Monday 21 February 2011

OUTGOING NFUS PRESIDENT POINTS TO POSITIVE FUTURE

McLaren’s Final Address hits at Defra Mixed Messages on CAP

NFU Scotland’s retiring President, Jim McLaren, used his final address to the Union’s AGM to point to a positive long-term future for Scottish agriculture with strengthening demand for food and opportunities in new areas such as renewables.
However, in the short-term, Scottish farmers are concerned about future support arrangements and mixed messages from Defra on its position regarding the future of the CAP is fuelling uncertainty.
The CAP is the main policy in Europe for delivering support to farming businesses. Negotiations on reforms to the CAP begin in earnest this year and new arrangements are intended to be in place from 2014 onwards. Although devolved administrations will have their preferred options for reform, Defra will be the lead negotiator in these discussions.
Recent political statements from the Secretary of State for the Environment, Food and Rural Affairs, Caroline Spelman have suggested that the new CAP needs to be fundamentally different and that rising global demand for food and rising food prices make it possible to not only reduce support to farmers but plan for its abolition. However, NFU Scotland believes that with ongoing market volatility and rising input costs, the justification for continued support to agriculture, targeted at active producers is stronger than ever.
The UK’s Farming Minister, Jim Paice accepted an offer to address the NFU Scotland AGM, the first Defra minister to attend a Union AGM since devolution, and was in the audience to hear Mr McLaren’s speech.
Mr McLaren said:
“A bright and prosperous future surely exists for an industry which not only provides the very food we need to live, but increasingly the energy we now take so much for granted.
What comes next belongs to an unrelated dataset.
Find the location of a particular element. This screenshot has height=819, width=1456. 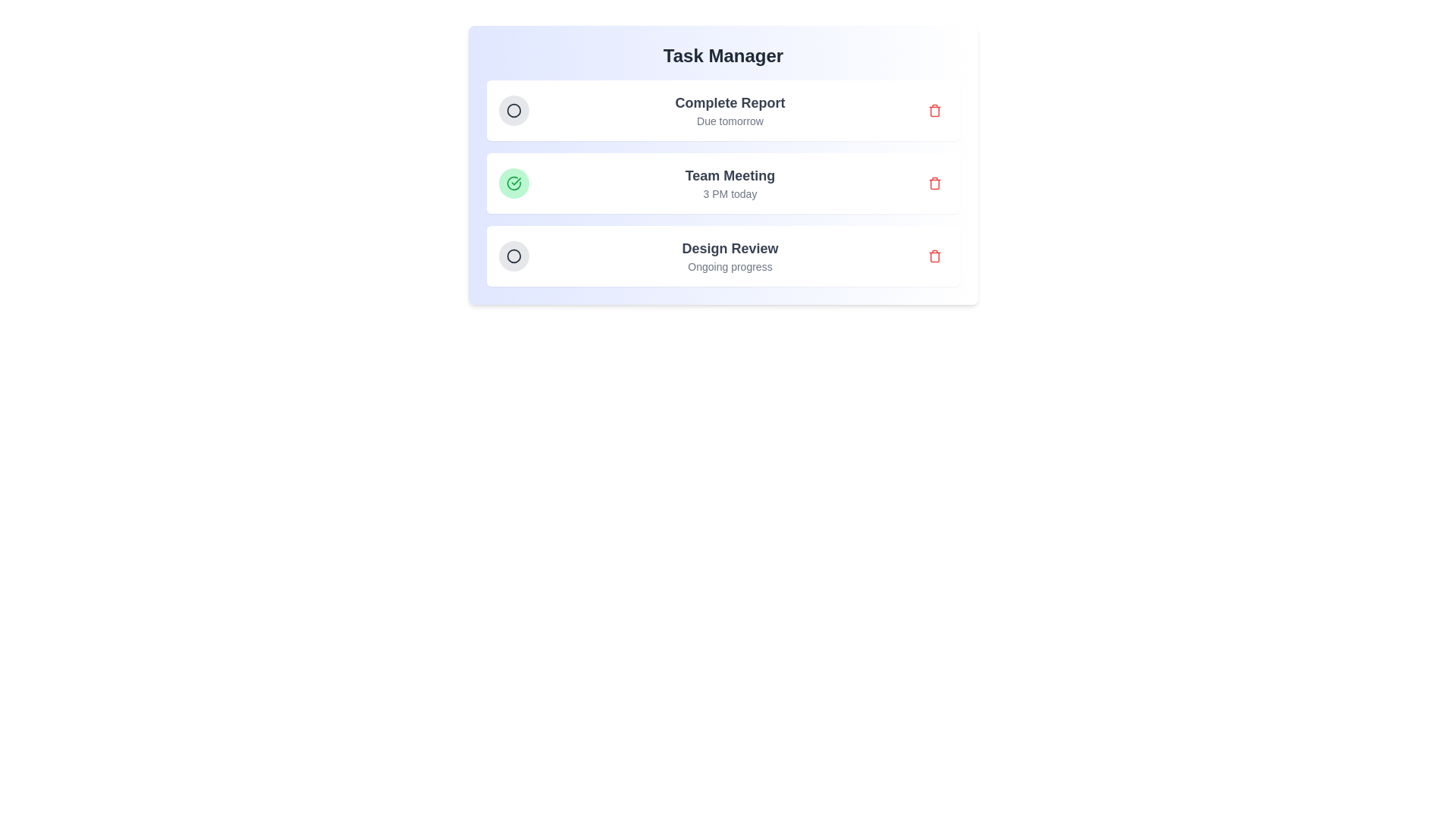

the second card in the vertical list, which features a green checkmark icon on the left, the title 'Team Meeting', and a red trash bin icon on the right is located at coordinates (723, 183).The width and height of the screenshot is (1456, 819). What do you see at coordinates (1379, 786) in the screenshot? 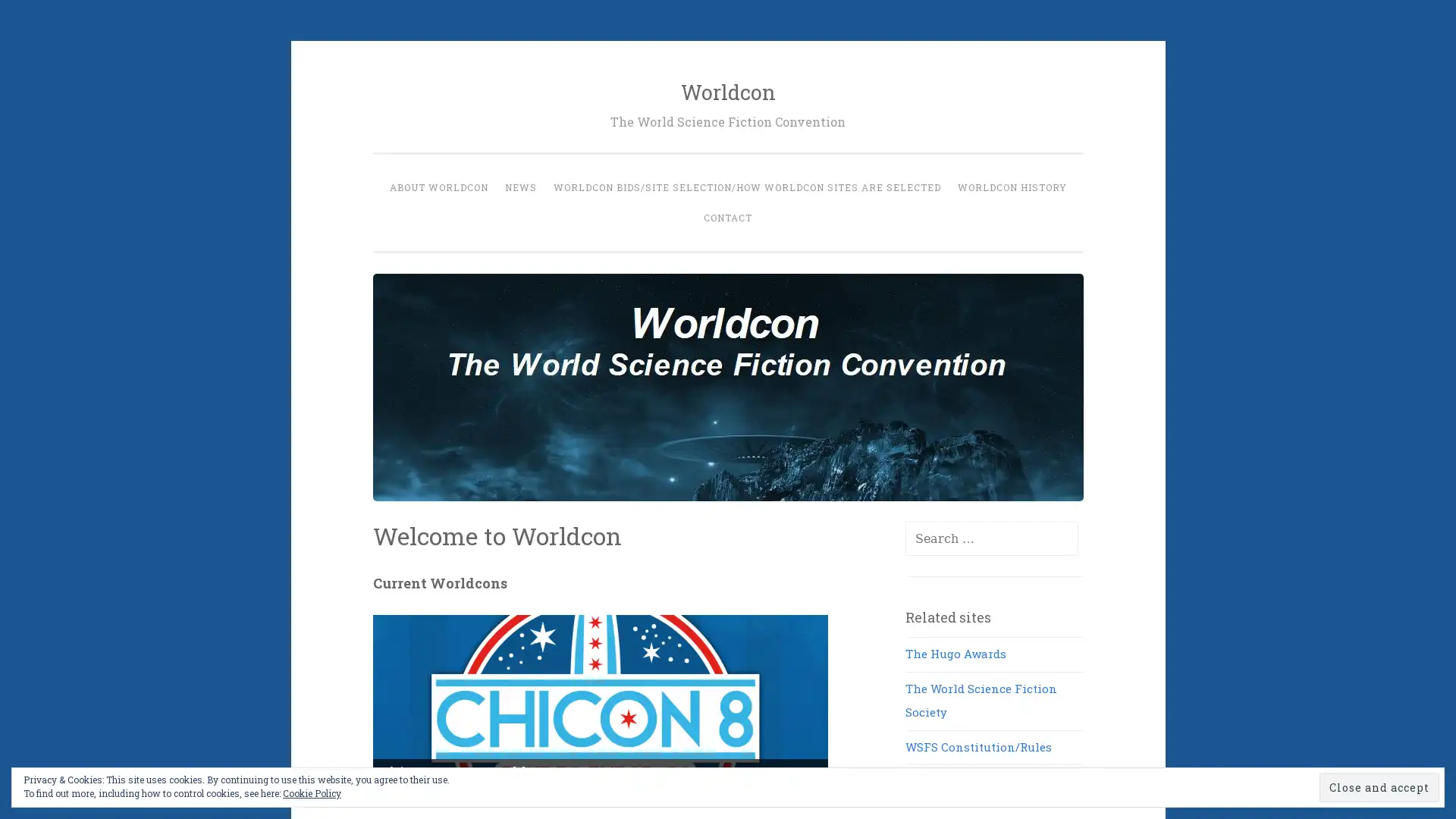
I see `Close and accept` at bounding box center [1379, 786].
We protect the natural environment, provide access to the countryside and we deliver the many wider benefits to society, brought about by a vibrant and properly supported rural economy.
“Given the important role of support, I am deeply concerned that as we enter a period of crucial negotiations on CAP, we have a UK Member State position from the new coalition government that has continued the old rhetoric of the last administration. Calling for the abolition of direct payments and immediate cuts to the CAP budget will find no support here in Scotland and runs the risk of isolating the UK government from other key Member States in Europe before the debate has even begun.
“The good news is that Scotland’s voice is being heard loudly and clearly through the work of Brian Pack and others, and we are leading much of the thinking in the whole of Europe.
“The UK is a diverse food-producing nation, with areas in Scotland and Wales at real risk of land abandonment if support is reduced or withdrawn. This risk is one of the key European drivers for continued targeted agricultural support, and Caroline Spelman should be using it as a lever to maintain payments to the UK with those payments targeted at active farmers.
“Of course, some sectors can aspire to a future with less support – indeed, some sectors receive no support now - but until the market place finally delivers a return for all, it must be recognised that large areas of Scotland are a very, very long way from surviving with less support.
“As the global demand for food and energy continues unabated, Scottish producers remain well-placed to benefit.
“Presumption in favour of small-scale renewable energy generation on farm should be the default position of our local planning authorities. The prospect of a return to energy-independent farming is a very real one indeed.
“I remain hugely confident about the future of our entire industry. That future is in our hands, as farmers, and we must grasp it.”